Constant sub-expressions#
As mentioned in 3.1 Prepare parametrized function, once we know which parameters in a ParametrizedFunction we want to optimize, we can apply several optimizations before running optimize(). The most important of these is to identify sub-expressions that are unaffected by a change to one of the parameters (constant sub-expressions). It’s smart to compute these sub-expressions beforehand (caching), so that only the top-expression has to be recomputed for each iteration of the Optimizer.
If we are creating the ParametrizedFunction from a sympy.Expr, the strategy is as follows:
Create a top-expression where the constant sub-expressions are collapsed into constant nodes (represented by
Symbols) and a mapping of thoseSymbols to the substituted sub-expressions. This can be done withextract_constant_sub_expressions().Create a new
ParametrizedFunctionfor this top-expression and aSympyDataTransformerfor the sub-expressions.Transform the original
DataSamples with thatSympyDataTransformer(this is where the caching takes place).
This procedure is facilitated with the function create_cached_function().
Determine free parameters#
Let’s have a look how this works for a simple expression. Caching makes more sense in complicated expressions like the ones in Amplitude analysis, but this simple expression illustrates the idea.
import sympy as sp
a, b, c, d, x, y = sp.symbols("a b c d x y")
expression = a * x + b * (c * x**2 + d * y**2)
expression
Now, imagine that we have a data distribution over \(x\) and that we only want to optimize the free parameters \(a\) and \(d\).
free_symbols = {a, d}
Normally, we would just use create_parametrized_function() over the entire expression without thinking about which Symbols other than variables \(x\) and \(y\) are to be optimizable parameters:
from tensorwaves.function.sympy import create_parametrized_function
parameter_defaults = {a: -2.5, b: 1, c: 0.0, d: 3.7}
original_func = create_parametrized_function(
expression,
parameter_defaults,
backend="numpy",
)
Note, however, that resulting ParametrizedFunction will have to compute the entire expression tree on each iteration, even though we only want to optimize the blue parameters:
Extract constant sub-expressions#
The function extract_constant_sub_expressions() helps us to extract sub-expressions that remain constant with regard to some of its Symbols. It returns a new top-expression where the sub-expressions are substituted by symbols \(f_0, f_1, \dots\), as well as a mapping with sub-expression definitions for these symbols.
from tensorwaves.function.sympy import extract_constant_sub_expressions
top_expression, sub_expressions = extract_constant_sub_expressions(
expression, free_symbols
)
Now, notice how we have split up the original expression tree into a top tree with parameters that are to be optimized and sub-trees that remain constant:
As an additional optimization, we could further substitute the non-optimized parameters with the values to which they are fixed.
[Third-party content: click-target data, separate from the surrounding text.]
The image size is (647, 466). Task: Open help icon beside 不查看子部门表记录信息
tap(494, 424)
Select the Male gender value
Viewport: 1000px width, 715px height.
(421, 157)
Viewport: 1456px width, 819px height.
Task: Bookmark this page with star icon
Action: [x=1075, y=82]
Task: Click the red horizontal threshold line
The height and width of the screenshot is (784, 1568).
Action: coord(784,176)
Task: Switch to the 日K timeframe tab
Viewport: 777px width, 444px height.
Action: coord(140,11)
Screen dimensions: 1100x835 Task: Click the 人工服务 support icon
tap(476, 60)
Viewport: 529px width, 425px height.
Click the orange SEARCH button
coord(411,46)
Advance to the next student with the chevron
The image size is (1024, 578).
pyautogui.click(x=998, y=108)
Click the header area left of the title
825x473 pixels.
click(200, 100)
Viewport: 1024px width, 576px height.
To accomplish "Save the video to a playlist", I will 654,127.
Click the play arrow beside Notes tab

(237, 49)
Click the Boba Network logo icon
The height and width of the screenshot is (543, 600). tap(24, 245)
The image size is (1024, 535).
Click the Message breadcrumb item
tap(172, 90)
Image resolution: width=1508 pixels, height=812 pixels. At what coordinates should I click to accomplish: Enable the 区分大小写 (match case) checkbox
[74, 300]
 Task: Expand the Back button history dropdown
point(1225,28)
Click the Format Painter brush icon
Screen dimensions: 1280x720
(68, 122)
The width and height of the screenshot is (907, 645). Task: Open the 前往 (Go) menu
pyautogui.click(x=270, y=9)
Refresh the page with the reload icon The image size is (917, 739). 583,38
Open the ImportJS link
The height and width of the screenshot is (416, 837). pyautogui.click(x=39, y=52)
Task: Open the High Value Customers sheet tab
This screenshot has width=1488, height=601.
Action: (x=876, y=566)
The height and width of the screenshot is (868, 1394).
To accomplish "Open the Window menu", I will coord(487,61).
This can be done with prepare_caching(). Notice how one of the sub-expression trees disappears altogether, because we decided to choose \(c=0\) in the parameter_defaults and how the top tree has been simplified since \(b=1\)!
from tensorwaves.function.sympy import prepare_caching
cache_expression, transformer_expressions = prepare_caching(
expression, parameter_defaults, free_symbols
)
Caching#
All of the above is mainly useful when optimizing a ParametrizedFunction with regard to some Estimator. For this reason, the estimator module brings this all together with the function create_cached_function(). This function prepares the expression trees just like we see above and creates a ‘cached’ ParametrizedFunction from the top-expression, as well as a DataTransformer to create a ‘cached’ DataSample as input for that cached function.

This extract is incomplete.